#### What is required:
Arrange the lines of the listing between the lines holding "Click the Do" and "pos(918,657)", inclusive, as a Markdown table with columns No. and Line. Number each row and omit blank lines.

++++ Raw data

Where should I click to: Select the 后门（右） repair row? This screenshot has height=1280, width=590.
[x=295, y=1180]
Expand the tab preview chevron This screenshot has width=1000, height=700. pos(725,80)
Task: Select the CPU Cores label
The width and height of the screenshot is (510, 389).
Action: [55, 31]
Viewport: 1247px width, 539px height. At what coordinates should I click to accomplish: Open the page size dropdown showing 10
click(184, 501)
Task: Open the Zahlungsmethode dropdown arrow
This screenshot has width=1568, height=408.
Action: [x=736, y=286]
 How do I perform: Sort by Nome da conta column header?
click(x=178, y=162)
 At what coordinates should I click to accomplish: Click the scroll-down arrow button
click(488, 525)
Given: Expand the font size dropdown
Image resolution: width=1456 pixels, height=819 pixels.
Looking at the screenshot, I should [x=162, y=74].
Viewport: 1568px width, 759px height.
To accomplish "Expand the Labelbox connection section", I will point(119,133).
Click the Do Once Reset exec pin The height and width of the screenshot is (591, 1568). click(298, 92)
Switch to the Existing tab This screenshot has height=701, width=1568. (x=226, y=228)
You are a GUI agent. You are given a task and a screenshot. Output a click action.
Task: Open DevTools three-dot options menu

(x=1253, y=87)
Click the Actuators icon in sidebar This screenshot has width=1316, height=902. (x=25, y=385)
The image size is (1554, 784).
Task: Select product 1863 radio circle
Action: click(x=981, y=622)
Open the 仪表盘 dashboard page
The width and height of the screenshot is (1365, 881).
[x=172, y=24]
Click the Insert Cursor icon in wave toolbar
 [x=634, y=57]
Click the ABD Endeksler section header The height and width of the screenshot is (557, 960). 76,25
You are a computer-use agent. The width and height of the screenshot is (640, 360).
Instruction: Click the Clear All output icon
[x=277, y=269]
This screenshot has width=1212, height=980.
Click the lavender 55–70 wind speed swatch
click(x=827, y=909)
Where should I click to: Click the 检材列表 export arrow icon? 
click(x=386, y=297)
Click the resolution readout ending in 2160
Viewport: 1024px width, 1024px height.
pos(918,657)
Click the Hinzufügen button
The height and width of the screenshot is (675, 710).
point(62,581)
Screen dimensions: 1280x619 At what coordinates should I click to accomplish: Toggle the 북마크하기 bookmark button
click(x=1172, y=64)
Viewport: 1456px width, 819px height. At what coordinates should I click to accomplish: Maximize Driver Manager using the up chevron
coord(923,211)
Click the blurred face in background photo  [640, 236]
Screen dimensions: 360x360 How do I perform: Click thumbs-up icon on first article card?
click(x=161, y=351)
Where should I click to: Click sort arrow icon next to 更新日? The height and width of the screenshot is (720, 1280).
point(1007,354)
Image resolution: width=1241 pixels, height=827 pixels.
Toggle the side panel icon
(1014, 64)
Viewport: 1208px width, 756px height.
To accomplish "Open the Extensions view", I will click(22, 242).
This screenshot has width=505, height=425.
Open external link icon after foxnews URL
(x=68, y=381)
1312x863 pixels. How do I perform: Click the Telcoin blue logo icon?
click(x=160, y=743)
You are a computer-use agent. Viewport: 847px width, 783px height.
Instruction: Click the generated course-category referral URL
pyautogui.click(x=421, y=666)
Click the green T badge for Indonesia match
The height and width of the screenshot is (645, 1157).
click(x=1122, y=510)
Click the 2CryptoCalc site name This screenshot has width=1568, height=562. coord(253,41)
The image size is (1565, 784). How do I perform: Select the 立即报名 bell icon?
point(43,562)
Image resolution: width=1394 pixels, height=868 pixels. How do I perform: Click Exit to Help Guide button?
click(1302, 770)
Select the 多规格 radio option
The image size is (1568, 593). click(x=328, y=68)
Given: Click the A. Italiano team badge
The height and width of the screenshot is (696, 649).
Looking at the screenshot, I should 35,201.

++++++++

#### Task response:
| No. | Line |
|---|---|
| 1 | Click the Do Once Reset exec pin The height and width of the screenshot is (591, 1568). click(298, 92) |
| 2 | Switch to the Existing tab This screenshot has height=701, width=1568. (x=226, y=228) |
| 3 | You are a GUI agent. You are given a task and a screenshot. Output a click action. |
| 4 | Task: Open DevTools three-dot options menu |
| 5 | (x=1253, y=87) |
| 6 | Click the Actuators icon in sidebar This screenshot has width=1316, height=902. (x=25, y=385) |
| 7 | The image size is (1554, 784). |
| 8 | Task: Select product 1863 radio circle |
| 9 | Action: click(x=981, y=622) |
| 10 | Open the 仪表盘 dashboard page |
| 11 | The width and height of the screenshot is (1365, 881). |
| 12 | [x=172, y=24] |
| 13 | Click the Insert Cursor icon in wave toolbar |
| 14 |  [x=634, y=57] |
| 15 | Click the ABD Endeksler section header The height and width of the screenshot is (557, 960). 76,25 |
| 16 | You are a computer-use agent. The width and height of the screenshot is (640, 360). |
| 17 | Instruction: Click the Clear All output icon |
| 18 | [x=277, y=269] |
| 19 | This screenshot has width=1212, height=980. |
| 20 | Click the lavender 55–70 wind speed swatch |
| 21 | click(x=827, y=909) |
| 22 | Where should I click to: Click the 检材列表 export arrow icon?  |
| 23 | click(x=386, y=297) |
| 24 | Click the resolution readout ending in 2160 |
| 25 | Viewport: 1024px width, 1024px height. |
| 26 | pos(918,657) |